▸ **Provided passage**:
-=-=-=-=-

Before Larry McMurtry, before Louis L’amour, there was Zane Grey. His novels and stories redefined the Wild West for a generation of readers, and needless to say, they were translated into numerous films and TV episodes. There is a Zane Grey Museum, in Lackawaxen, Pennsylvania, the town where he lived after his marriage for a time.

Grey played baseball; he was a pitcher and then an outfielder at the University of Pennsylvania and had a cup of coffee with the Pittsburgh Pirates in 1903. For a time, he followed his father in the field of dentistry, but what he really wanted to do was write.



As a kid, Grey read “dime novels” of the frontier, as well as adventure novels like Robinson Crusoe. He tried writing one of his own, but his abusive father destroyed it. Living with his father may have accounted for his manic depression.

After having some small success with published articles, Grey moved to longer fiction. He self-published Betty Zane in 1903, a tale of a heroic ancestor, when no one would publish it. He was inspired to go on trips hunting mountain lions near the Grand Canyon, and the people he talked to and the experiences he had gave him the impetus to pursue writing about the west. He suffered some more rejections, then he broke through in 1910 with The Heritage of the Desert. Two years later, he published his biggest hit, Riders of the Purple Sage. The rest is history.

-=-=-=-=-

▸ **Given material**:
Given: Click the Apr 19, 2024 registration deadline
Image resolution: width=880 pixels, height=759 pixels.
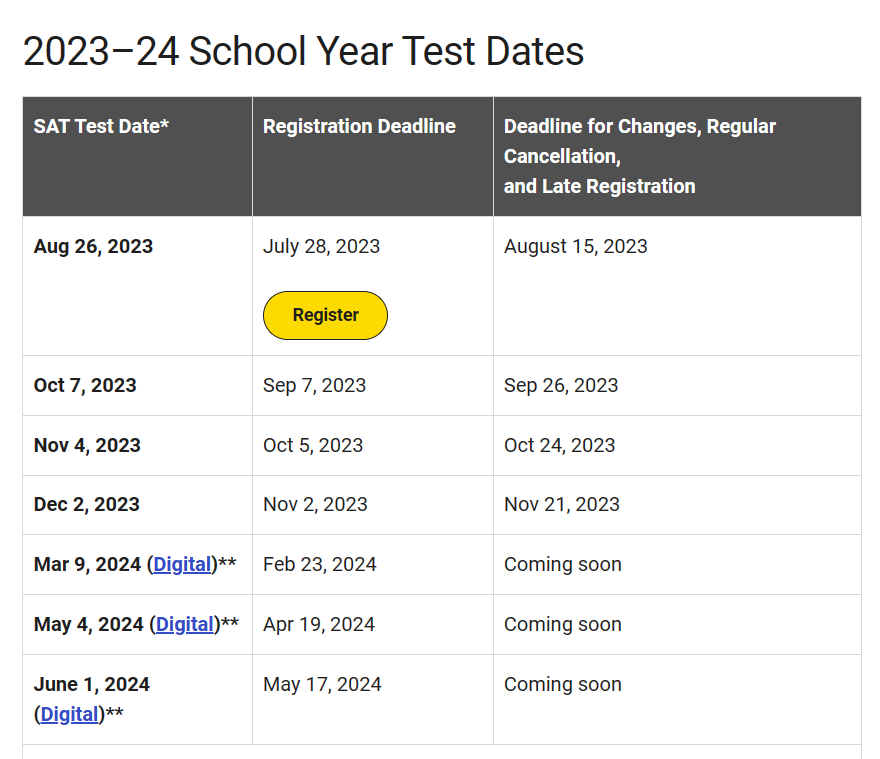Looking at the screenshot, I should tap(319, 624).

-=-=-=-=-

▸ **Given request A**:
Answer these from the Zane Grey passage, one per line:
(i) In which town is the Zane Grey Museum?
(ii) Which professional team did Grey briefly play for in 1903?
(iii) Which 1910 book gave Grey his breakthrough?
▸ **Given request B**: Please continue the Zane Grey passage with the next part, starting after its final sentence.

▸ **Written response A**:
(i) Lackawaxen, Pennsylvania
(ii) The Pittsburgh Pirates
(iii) The Heritage of the Desert

▸ **Written response B**:
Riders was adapted into a movie in 1918, the first of what would be five versions, and after Grey moved to California that same year, he formed his own production company. Later, he sold it to the company that became Paramount Pictures, and they adapted a number of his works for which he worked as an advisor. As I mentioned earlier this month, Randolph Scott starred in many of them.

Hollywood’s western explosion in the 40s and 50s benefitted Grey. In 1956, Grey fan Dick Powell, with Luke Short and Charles A. Wallace, created Dick Powell’s Zane Grey Theatre for television. It was an anthology originally inspired by Grey’s short stories and later expanded to include original material. Fun fact: the show spun off five subsequent series, including the Chuck Connors series The Rifleman.


Barbara Stanwyck appeared in four episodes of ZGT. Maybe she had acquired a taste for Grey’s work after appearing in the 1956 film The Maverick Queen, a tale of Butch Cassidy and the Sundance Kid based on a 1950 Grey novel. Don’t expect any bicycle riding, though, or any mention of Lafours or Bolivia. Here’s an article on the real Butch and Sundance.

In Maverick, Stany plays a successful saloon proprietor who’s a silent partner in B&S’s gang, the Wild Bunch—no, not Sam Peckinpah’s Wild Bunch, nor is it the other group with that name, the one that formed in Oklahoma (fact and fiction get easily confused in western lore). Undercover Pinkerton Barry Sullivan crosses paths with B&S and is drawn into their gang via Stany, unaware of his true identity. Meanwhile, rancher Mary Murphy and her herd of cattle get caught in the middle.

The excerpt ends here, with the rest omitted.